EXCERPTED RECORDS Block Start

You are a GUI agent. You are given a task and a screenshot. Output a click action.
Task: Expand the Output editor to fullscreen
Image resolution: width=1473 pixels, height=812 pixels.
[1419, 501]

EXCERPTED RECORDS Block End
EXCERPTED RECORDS Block Start

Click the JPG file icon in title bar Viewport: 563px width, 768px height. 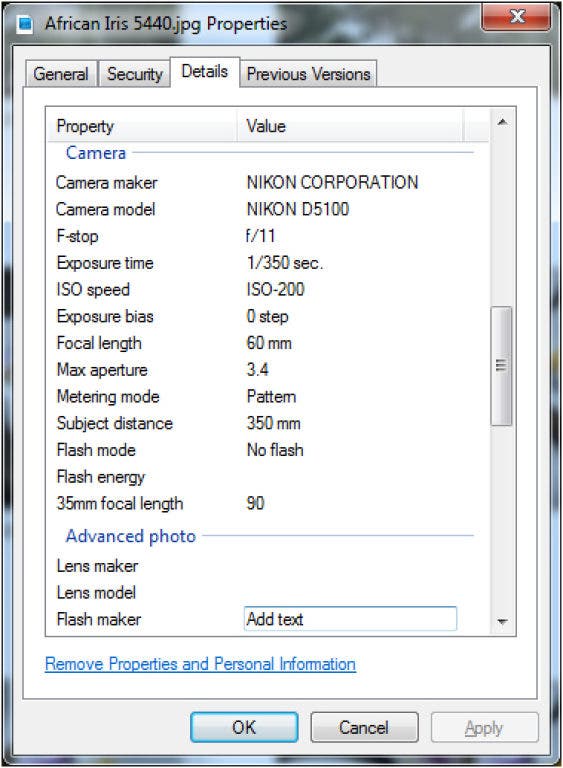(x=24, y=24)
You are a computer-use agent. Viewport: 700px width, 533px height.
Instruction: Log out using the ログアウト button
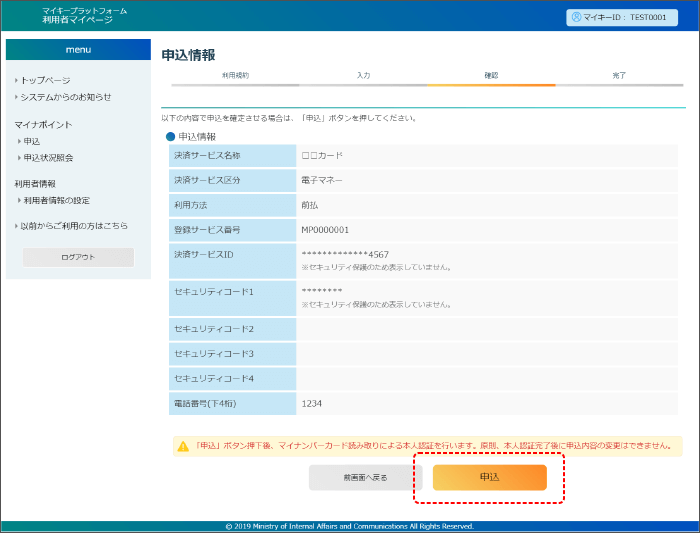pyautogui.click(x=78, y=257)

EXCERPTED RECORDS Block End

Return every line of the preceding records in which the word "Output" appears.

You are a GUI agent. You are given a task and a screenshot. Output a click action.
Task: Expand the Output editor to fullscreen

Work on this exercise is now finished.